Don't sell the guy short - love him or hate him, you can't deny that he was the vision (good or evil) behind the company. This happens with all companies that outlive the careers of their founders - once the original visionaries that started the company start to retire, they are replaced with people who "just work there". Once that happens, the company either finds a new vision or it falters. There aren't many of the originals left there - thus, probably not much of the original vision.

Comment Re:They would only be hurting themselves (Score 1) 1318

Don't be so quick - extradition isn't the only way Mark could end up in Pak - If he were on his way to a meeting in Mumbai or Bangalore flying from somewhere in Europe and his plane had to make an emergency landing (pilot would probably prefer not to stop in Iraq or Afghanistan, even if it's just for gas), it's possible he could end up on the ground in a country where he has a death warrant. (Hopefully, such a situation would be covered by an international treaty, but I wouldn't know.)

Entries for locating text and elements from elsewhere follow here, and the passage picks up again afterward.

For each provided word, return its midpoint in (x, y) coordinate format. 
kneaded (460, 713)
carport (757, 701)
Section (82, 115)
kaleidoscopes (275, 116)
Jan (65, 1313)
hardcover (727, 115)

Remember - this guy probably doesn't just work from the home office.

Comment Re:Oh, really? (Score 1) 1217

Indeed - if this became commonplace, a public school that wanted to keep the riffraff out could find all manner of "critical" materials that all students would be required to purchase. This could be similar to the poll taxes that used to be used to keep the poor from voting. The fact that there are school assets available "during the day" for students to use is somewhat relevant, but you and I both know that there will not be enough to go around, there will be severe restrictions on use (and I'm not talking about web restrictions - I'm talking about file storage, functionality lockouts, etc) that will inhibit the value of the asset to the student.

No matter how you slice it, this will create a very uneven playing field using an arbitrary financial discriminator.

If it were required for a particular elective class or a class for which there was a non-computer-required equivalent, that would be completely different. It would be less ridiculous to require high school students to purchase their own textbooks - and we know how that would go over.

Comment Re:Blacklisted (Score 2, Informative) 265

There seems to be a disconnect with "businesses" that make their living primarily off of a government license or special status. As we saw when they dissected the banking crisis, many "financial" businesses are quasi-governmental in nature and as such should have much less latitude to declare themselves "purely private" entities with freedom of choice.

Having said that, I do not believe that banks should have any latitude to deny service to anyone who is not causing a direct problem for the bank. (i.e. breaking laws that involve the bank, refusing info required to meet regulation, abusive to the staff, etc.) Most businesses operate this way - it's only when you get self-righteous employees involved that start to treat the business like they own the whole thing that you get nonsense like this. It is not the bank's place to discipline a business for conduct that is neither illegal nor causes problems for the bank.

Comment Re:That would be all well and good (Score 3, Interesting) 461

Consumers squeeze corps, corps squeeze consumers - agreed

Corps have industry trade groups and lobbyists, consumers have (in the USA) representatives and senators.

When it comes down to it, people decide what's ok and what's not. Corps are not people, consumers are. (except when it comes to campaign financing)

Having minimum standards sucks from the supply side, but their absence is much more damaging on the demand side. To use your analogy - ways to make flights cheaper would include doing away with seatbelts and emergency exits (the seals are a maintenance issue). Nobody uses them anyway. Also, would you even notice if aircraft inspections were reduced? The average consumer wouldn't either.

Comment Re:Multilayer WTF? (Score 2, Interesting) 926

One problem with this whole thing is that if the luggage owner doesn't know there is contraband in it, they will act differently than someone who knows what they're carrying.

Observing "suspicious behavior" is a big part of picking this stuff out.

I think this should be enough to invalidate their test unless they were intentionally isolating the behavior observation methods out.